The government does have an inherent advantage in creating new capital, though: the national government alone can create money, and no individual or group has privileged access to this newly created money. It is allocated either directly democratically or indirectly through democratically controlled and/or accountable institutions. Again: democratic communism is democratic: if you don't like how the government is allocating new capital, because you yourself are ineluctably part of the government, you are free change the rules in a democratic manner. If the majority of your fellow citizens agree with you, you will change the rules. If not, too bad for you.

In the next post I'll talk more directly about specific mechanisms whereby an individual can create a new business.

Monday, October 21, 2013

Standing on one foot

I was asked to explain democratic communism while standing on one foot. Here it is:

No one is subject to another's arbitrary, undemocratic, economic power. The rest is commentary.

The bourgeois revolutions of the late 18th and early 19th centuries implemented the idea of popular sovereignty: Political power, the power of the state to use violence, belonged to the people, not the king. Before, political power could be owned by individual people just like individual people today own cars and houses. The republic is not just a different kind of government structure, it is a different way of thinking about political power at the most fundamental level.

Democratic communism extends that way of thinking to economic power, the ownership of money, credit, and productive assets like factories and stores. These objects of economic power are to be owned not individually, but socially and democratically.

Communism does not abolish the notion of personal property. By definition, personal property does not allow the owner to exercise any kind of control over another person. That someone owns her house, her car, her furniture, and her savings for personal use does not give her any kind of control over anyone else. No one else needs her property to live or work.

Instead, communism abolishes the notion of absentee ownership, especially over land, labor, and capital. No one but the tenant, or the democratic state, can own the land; no one but the worker, or the democratic state, can own the means of production; and no one but the worker — not even the state — can own his labor.

Capitalism requires the "individual liberty" to have economic power over other people, and as best it can, protects this "liberty" from regulation, control, or abolition by popular government. Communism, perhaps counter-intuitively, is more individualistic than republican capitalism. Communism abolishes only the "liberty" to use economic means to infringe the liberty of others; it takes an unjust liberty away from a small group, the owners of capital, and restores a just liberty to a large group, the tenants and workers.

If the protection of property in the Fifth Amendment and Article 17 is interpreted as the protection of personal property, democratic communism is entirely compatible with the United States Bill of Rights and the the United Nations Universal Declaration of Human Rights*.

*Assuming a delegated democracy is considered to employ "equivalent free voting procedures" per Article 21, section 3.

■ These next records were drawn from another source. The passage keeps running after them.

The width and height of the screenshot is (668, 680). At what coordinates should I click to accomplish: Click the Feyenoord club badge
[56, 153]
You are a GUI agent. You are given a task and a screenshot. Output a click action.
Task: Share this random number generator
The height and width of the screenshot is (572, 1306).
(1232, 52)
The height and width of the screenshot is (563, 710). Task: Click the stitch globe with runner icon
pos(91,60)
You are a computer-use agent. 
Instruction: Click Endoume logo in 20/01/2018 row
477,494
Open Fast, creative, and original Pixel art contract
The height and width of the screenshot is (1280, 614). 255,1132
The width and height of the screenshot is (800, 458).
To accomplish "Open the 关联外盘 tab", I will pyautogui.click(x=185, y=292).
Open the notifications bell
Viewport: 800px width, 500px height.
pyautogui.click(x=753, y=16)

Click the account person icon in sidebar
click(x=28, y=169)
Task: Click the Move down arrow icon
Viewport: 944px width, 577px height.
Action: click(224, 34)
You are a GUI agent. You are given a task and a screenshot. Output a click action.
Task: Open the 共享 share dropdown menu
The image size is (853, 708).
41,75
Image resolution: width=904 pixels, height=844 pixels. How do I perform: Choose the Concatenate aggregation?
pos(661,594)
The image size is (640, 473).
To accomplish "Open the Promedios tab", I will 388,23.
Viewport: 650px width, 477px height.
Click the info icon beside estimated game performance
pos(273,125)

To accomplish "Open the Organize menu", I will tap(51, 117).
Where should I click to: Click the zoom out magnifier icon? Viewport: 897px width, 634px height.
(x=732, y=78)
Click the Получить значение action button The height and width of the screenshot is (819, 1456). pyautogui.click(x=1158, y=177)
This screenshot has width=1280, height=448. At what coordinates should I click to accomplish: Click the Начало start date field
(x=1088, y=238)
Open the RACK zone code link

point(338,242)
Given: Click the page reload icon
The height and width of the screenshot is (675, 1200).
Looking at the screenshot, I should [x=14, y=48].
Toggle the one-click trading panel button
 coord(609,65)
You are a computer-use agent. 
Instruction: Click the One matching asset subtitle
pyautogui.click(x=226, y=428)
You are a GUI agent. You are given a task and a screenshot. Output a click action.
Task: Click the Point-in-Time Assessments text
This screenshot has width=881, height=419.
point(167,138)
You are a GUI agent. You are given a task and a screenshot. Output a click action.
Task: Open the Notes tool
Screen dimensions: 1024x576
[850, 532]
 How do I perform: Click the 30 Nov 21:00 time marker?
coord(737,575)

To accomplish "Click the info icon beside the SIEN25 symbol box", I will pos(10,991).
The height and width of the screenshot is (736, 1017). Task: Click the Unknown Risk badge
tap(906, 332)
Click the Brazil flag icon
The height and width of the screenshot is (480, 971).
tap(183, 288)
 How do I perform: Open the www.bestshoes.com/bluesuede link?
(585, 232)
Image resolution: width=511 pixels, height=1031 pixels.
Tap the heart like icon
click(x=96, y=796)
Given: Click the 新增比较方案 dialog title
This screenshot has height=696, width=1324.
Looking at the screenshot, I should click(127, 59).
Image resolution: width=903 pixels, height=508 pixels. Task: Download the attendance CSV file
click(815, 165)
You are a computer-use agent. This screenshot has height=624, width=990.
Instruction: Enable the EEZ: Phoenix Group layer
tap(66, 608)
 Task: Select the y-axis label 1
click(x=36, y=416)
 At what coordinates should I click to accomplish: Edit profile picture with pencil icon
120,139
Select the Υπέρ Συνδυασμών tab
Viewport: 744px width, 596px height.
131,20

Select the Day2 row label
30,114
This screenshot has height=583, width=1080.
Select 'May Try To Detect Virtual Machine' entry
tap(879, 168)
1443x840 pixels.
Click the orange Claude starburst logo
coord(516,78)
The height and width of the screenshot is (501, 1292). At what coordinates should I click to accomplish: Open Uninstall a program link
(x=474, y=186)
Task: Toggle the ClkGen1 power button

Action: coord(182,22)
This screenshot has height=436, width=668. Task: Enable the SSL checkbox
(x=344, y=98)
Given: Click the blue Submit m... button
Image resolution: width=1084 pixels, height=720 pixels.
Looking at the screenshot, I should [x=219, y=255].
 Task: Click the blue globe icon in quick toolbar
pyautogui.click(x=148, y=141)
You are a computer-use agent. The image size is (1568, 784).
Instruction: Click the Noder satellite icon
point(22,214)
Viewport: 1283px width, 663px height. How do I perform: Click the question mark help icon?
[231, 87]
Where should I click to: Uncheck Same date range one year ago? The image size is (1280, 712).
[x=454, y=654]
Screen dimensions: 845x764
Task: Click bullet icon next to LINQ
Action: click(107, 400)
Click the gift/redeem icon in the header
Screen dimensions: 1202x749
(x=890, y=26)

The democratic commune protects economic liberty in three basic ways. First, it borrows from capitalism the institution of constitutionally protected individual liberties upheld by independent courts. To the political liberties guaranteed by the Bill of Rights, a communist constitution centralizes Article 23 of the Universal Declaration, guaranteeing the right to work without employment or wage discrimination at an living wage. Second, it uses the state's power to create money to capitalize businesses and employ people directly. It also uses the power to create money to directly capitalize businesses of any kind. If people have an alternative, it is much more difficult to control them using the threat of unemployment. Finally, it uses democratic legislation to regulate how businesses are run, ensuring worker — not government or capitalist — control of ordinary businesses. The commune also extends these means to regulate tenancy as well as employment, the other primary way capitalists exert economic power over workers.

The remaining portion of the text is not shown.